Sizin çok iyi bir gözlemci olduğunuzu biliyorum. Pazarlama sektöründe öne çıkan trendler önümüzdeki dönemi şekillendirecek konular neler? Tüketici beklentileri değişiyor mu?
Bizim gördüğümüz trend, deneyim. İnsanların bir ürünü satın alma ihtiyacından daha önce o ürünü deneyimleme ihtiyacı var. Biz de bu içgörüden yola çıkarak, kendimizi bir deneyim elektroniği merkezi haline getirmeye çalışıyoruz. Bu anlamda çalışan deneyimi, sürdürülebilirlik, uçtan uca satın alma, öncesi ve sonrası satın alma süreci diye baktığımız zaman hepsini bir araya koymaya çalışıyoruz.
KAMPANYADA MAĞAZAYA GELİŞ GEÇEN YILA GÖRE YÜZDE 47 ARTTI
* Her yıl kasım ayında gerçekleştirdiğiniz bir kampanya var. Tüketiciler bu kasımda en çok hangi ürünlere rağbet gösterdi?

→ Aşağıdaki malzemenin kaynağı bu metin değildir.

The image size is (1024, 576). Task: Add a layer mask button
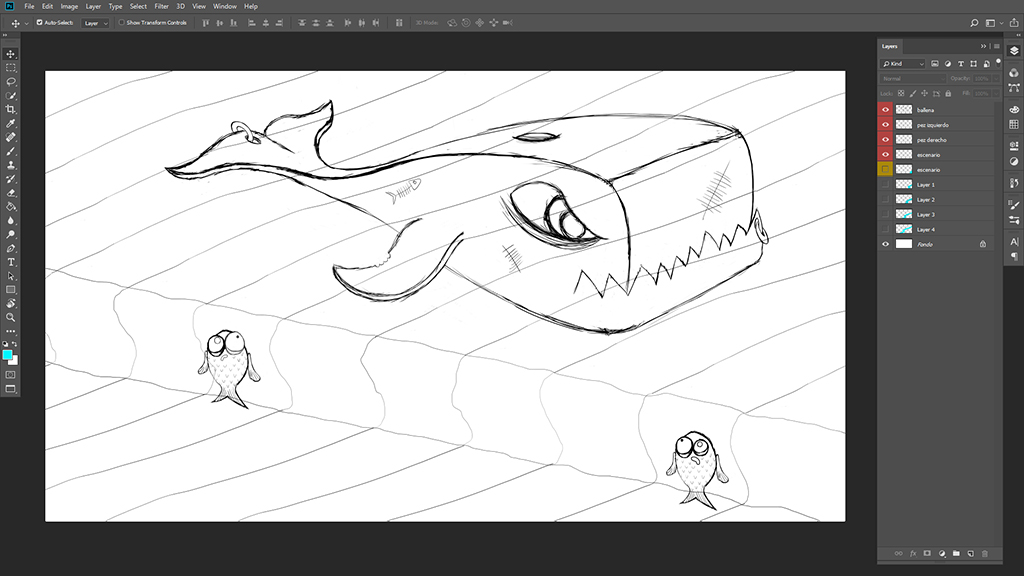[x=927, y=553]
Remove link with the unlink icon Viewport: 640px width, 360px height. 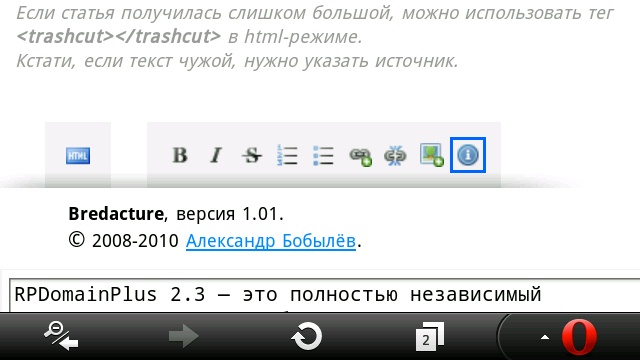395,156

Şahane Kasım ve özellikle Şahane Cuma diyelim. Tüketicilerin en çok beklediği kampanyalardan bir tanesi oldu. Bunu herhalde yıllar içinde, adım adım çıtayı yukarıya çekerek beklentileri de yükselttik. Biz de çok mutluyuz, tüketici de çok mutlu. Biz de yıllardır özel fırsatlar sunmaya çalışıyoruz ve bunları çok renkli aktivitelerle ve etkinliklerle vermeye çalışıyoruz. Mesela bu yılki konuklarımız Danilo Zanna ve Pelin Karahan’dı. Onlar MediaMarkt’ın gelenekselleşen branda yırtma etkinliği kapsamında bir mağazamıza geliyorlar ve işte gecenin bir saatinde branda yırtarak mağazaya giriyorlar. Kampanyalar başlamış oluyor. Hemen arkasından Levent mağazamızda ünlü rapçı Ceza kısa bir konser verdi. Levent mağazasının önü stadyum gibi oldu.
Sonrasında da sıra, esas beklenti olan her kategoride çok özel fırsatlar sunmaya geliyor. 22-28 Kasım arasında fırsatları dijitale yansıttık ve bir tüketicinin aldığı sepetin ortalamasında yüzde 119’luk artış yakalandığını gördük. Mağazaya gelişler geçen seneye göre yüzde 47 arttı. Geçen senelerde pandemiden dolayı bazı tüketiciler mağazalara gelmeyi tercih etmiyordu ama artık onun tamamen eski oranlara döndüğünü gördük ve satışımızda yüzde 187 gibi bir artış oldu. Saat 3-8 arasında büyük yoğunluk oldu ya da yaş gruplarına bakarsak 18-35 yaş arasındaki grupların yarısını oluşturduğunu gördük.